The show begins with Nazir Khan (Riz Ahmed) stealing his father’s taxi cab in order to go to a party. His friend with the car bailed on him last minute and Naz was determined to make it to this party no matter what. Unsure how the cab’s on duty light switch works, he is stopped on his journey by people assuming he is a real cabbie. He sends them all away until he meets Angela, an attractive girl with a serious interest in hard drugs and alcohol. He decides to forgo the party after she suggests they hang out. Before long, the seemingly innocent young Arab is on drugs and hooking up with Angela before passing out. He wakes up to find her murdered, stabbed multiple times in her bed. Unsure of what to do, he flies, grabbing anything that he thinks could link him to the crime, including a knife they were using to cut each other with while on drugs. Under the influence, he is pulled over for DUI and before long, the knife is eventually found. The question of course is did he do it?

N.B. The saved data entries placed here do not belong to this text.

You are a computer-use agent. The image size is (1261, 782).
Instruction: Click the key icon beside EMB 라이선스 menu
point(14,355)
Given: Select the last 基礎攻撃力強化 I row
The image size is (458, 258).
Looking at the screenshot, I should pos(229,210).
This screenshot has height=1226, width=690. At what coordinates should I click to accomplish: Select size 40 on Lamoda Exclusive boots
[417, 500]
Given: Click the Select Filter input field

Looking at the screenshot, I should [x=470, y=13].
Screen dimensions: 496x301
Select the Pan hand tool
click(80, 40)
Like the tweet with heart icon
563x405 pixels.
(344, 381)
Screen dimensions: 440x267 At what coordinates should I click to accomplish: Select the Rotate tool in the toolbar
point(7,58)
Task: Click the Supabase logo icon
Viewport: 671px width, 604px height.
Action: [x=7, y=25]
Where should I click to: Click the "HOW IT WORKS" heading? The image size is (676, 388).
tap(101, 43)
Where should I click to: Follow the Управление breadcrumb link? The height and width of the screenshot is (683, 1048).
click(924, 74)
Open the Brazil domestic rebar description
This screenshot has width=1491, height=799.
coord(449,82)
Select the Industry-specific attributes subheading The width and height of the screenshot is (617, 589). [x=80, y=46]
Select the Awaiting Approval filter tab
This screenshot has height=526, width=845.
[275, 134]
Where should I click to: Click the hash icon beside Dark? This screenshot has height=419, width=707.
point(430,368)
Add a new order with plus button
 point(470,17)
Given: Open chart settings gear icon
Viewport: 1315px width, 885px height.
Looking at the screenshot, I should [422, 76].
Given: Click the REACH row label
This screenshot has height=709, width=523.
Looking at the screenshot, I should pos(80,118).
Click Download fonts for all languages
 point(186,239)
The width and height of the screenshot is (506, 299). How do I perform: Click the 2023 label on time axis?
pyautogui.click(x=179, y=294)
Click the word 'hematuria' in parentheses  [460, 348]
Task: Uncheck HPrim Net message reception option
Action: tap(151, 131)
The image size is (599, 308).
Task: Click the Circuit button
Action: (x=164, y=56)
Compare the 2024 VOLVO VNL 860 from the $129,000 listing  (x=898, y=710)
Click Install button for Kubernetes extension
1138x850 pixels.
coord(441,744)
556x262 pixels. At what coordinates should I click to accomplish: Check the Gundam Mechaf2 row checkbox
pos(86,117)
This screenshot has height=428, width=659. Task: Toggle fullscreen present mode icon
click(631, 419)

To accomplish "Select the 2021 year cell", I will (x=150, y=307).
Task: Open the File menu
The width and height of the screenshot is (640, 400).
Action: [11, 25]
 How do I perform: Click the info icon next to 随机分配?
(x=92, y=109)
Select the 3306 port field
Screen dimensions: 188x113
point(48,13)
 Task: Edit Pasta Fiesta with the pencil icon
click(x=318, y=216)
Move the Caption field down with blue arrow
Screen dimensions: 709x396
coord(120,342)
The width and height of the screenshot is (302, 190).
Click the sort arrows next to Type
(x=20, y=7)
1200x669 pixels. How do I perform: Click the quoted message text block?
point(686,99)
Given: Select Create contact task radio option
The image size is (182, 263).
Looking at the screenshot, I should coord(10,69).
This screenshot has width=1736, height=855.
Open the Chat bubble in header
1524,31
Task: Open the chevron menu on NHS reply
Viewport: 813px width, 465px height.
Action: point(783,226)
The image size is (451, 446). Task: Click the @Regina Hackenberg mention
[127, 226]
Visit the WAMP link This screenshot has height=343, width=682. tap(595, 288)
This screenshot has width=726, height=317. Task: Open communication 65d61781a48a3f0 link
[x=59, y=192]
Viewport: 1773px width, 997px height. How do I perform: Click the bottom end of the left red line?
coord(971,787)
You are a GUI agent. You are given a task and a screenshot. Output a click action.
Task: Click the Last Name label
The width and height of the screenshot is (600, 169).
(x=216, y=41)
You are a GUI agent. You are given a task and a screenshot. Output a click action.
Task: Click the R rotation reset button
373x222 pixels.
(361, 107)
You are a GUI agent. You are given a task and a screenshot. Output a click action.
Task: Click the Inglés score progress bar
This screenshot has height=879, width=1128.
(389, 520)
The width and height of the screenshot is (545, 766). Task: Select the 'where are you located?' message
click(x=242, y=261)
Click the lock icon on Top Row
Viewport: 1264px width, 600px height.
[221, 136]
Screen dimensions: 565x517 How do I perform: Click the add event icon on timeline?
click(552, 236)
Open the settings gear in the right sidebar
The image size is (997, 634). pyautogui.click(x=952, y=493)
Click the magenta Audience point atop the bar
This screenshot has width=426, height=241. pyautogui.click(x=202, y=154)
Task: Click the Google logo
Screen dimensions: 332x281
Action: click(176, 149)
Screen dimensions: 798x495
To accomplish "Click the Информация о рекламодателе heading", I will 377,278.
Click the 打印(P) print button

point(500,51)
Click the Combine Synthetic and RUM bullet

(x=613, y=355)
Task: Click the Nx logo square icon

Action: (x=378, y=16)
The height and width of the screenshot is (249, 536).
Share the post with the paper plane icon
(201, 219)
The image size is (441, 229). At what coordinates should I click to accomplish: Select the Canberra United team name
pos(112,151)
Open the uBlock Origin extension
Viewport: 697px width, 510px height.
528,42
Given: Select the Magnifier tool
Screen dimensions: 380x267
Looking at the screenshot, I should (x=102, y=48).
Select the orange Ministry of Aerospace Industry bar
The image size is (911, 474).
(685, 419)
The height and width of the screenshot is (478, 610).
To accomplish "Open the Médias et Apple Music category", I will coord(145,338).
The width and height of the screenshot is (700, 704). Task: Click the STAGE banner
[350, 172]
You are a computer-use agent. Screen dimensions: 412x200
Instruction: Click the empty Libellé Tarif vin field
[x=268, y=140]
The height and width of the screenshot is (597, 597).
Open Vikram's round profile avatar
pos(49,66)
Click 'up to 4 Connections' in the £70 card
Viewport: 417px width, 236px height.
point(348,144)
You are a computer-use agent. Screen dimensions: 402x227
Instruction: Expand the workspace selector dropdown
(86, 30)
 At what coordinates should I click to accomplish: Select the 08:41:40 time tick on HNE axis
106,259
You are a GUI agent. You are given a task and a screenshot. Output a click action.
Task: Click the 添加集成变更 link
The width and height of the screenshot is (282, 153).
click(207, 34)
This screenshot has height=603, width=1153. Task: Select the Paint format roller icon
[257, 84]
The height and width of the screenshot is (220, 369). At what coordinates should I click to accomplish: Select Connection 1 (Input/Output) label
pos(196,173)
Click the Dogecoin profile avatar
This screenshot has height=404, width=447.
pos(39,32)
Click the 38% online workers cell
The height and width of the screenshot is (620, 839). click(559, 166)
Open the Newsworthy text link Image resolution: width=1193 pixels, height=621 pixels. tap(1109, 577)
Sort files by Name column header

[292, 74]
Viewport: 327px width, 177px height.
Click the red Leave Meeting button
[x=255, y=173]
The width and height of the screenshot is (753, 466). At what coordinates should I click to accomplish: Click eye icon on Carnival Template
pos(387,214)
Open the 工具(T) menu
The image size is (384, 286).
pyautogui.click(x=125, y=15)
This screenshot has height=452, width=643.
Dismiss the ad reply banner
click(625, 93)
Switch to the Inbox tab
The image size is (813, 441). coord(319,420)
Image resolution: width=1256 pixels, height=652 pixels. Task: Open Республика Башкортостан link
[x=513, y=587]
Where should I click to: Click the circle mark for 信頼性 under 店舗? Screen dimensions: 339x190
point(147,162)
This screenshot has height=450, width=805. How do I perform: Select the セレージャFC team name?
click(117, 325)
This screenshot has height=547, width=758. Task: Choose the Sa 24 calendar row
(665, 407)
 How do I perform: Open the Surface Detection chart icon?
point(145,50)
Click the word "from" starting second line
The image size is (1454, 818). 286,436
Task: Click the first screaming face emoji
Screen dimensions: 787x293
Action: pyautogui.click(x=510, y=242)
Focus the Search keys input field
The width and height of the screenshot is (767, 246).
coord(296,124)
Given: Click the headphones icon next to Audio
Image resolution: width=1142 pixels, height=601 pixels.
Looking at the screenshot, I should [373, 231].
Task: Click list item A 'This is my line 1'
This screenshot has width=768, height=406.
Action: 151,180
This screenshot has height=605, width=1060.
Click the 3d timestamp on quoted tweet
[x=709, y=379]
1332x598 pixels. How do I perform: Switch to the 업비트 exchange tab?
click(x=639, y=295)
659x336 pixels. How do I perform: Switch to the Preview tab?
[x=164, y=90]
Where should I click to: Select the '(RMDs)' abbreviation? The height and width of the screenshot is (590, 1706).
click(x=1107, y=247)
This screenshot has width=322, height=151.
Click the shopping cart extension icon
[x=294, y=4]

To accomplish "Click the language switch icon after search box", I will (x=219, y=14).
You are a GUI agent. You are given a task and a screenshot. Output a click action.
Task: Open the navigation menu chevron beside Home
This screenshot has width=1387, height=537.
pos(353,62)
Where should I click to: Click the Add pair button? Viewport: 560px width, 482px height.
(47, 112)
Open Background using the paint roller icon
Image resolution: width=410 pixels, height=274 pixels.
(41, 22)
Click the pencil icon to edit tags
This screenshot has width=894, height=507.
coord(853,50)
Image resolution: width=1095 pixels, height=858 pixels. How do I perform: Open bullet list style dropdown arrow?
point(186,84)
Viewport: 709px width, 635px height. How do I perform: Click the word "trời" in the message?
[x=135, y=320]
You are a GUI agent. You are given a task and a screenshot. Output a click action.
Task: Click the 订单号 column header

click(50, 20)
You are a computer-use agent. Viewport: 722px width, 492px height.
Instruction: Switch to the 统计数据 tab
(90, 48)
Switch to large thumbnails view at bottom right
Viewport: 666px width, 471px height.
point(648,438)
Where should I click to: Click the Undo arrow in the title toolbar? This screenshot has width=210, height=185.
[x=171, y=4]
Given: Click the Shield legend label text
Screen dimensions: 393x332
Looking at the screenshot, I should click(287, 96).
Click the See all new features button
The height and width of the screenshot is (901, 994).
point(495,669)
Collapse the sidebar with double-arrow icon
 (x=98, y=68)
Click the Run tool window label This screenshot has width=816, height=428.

The show then dives into two narrative arcs, one with Naz in a maximum security prison hell where he awaits trial, the other with his legal representation, led here by John Stone (John Turturro) and Chandra Kapoor (Amara Karan). While Kapoor works for a respectable law firm, Stone is a shady lawyer who generally works for low rates and gets his clients to plead for a quick case and a quick buck. He usually deals with hookers and drug users but sees the media circus surrounding the Khan case and sees it as a way to elevate his station, despite the fact that the Khan family can’t pay the legal fees (in the upper tens of thousands possibly).



The show is a fascination examination of the American legal and prison system, showing just how quickly one can fall down the rabbit hole in maximum security. Naz is quickly mentored by former boxer Freddy Knight (Michael Kenneth Williams), the overlord of the prison crime wing. In order to keep himself alive, Naz is forced to become a drug mule in exchange for protection for those who would do him hard, cause rape and the murder of a woman is considered a breach in some sort of criminal honour system.



As the series carries on and Naz falls so naturally into this life of crime (and as the evidence piles against him despite some holes that don’t make sense to the detective), we the viewer begin to question whether or not Naz was capable of murder. His “good boy” student facade is brought into questions when it brought up he viciously attacked class members in high school for reasons I’ll leave out of this review.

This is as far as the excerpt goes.